- [Data for analysis]:
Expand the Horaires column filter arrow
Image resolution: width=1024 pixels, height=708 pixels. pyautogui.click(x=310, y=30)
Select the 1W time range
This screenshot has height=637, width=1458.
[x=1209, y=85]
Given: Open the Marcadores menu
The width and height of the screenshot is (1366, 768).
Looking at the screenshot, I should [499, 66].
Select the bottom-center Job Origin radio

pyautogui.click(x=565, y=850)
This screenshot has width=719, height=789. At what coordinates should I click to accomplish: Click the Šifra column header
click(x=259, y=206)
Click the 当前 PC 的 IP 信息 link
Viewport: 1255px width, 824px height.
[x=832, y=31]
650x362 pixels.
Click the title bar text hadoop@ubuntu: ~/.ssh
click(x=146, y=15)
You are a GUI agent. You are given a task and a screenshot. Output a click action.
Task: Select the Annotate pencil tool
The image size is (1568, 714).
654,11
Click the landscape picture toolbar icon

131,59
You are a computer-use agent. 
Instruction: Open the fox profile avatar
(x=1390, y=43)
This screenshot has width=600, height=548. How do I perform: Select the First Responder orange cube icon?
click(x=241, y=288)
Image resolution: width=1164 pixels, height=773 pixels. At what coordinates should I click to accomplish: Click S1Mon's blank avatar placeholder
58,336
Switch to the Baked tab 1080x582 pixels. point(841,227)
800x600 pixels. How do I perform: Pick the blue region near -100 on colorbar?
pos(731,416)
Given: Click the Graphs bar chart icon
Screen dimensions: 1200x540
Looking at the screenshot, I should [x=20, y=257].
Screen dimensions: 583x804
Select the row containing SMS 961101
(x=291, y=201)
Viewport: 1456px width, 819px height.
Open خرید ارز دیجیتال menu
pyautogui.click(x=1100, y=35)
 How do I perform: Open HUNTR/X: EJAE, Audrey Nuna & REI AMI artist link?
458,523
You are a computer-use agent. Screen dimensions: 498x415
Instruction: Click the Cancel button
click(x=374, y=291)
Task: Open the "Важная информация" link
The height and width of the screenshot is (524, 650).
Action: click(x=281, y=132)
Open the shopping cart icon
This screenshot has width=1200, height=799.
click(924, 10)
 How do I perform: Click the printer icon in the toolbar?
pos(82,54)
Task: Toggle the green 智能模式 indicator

- [Task goal]: Using the listing above, locate the lines that hold "agent" and copy each one.

- [Solution for this task]:
You are a GUI agent. You are given a task and a screenshot. Output a click action.
You are a computer-use agent. 
You are a computer-use agent. Screen dimensions: 498x415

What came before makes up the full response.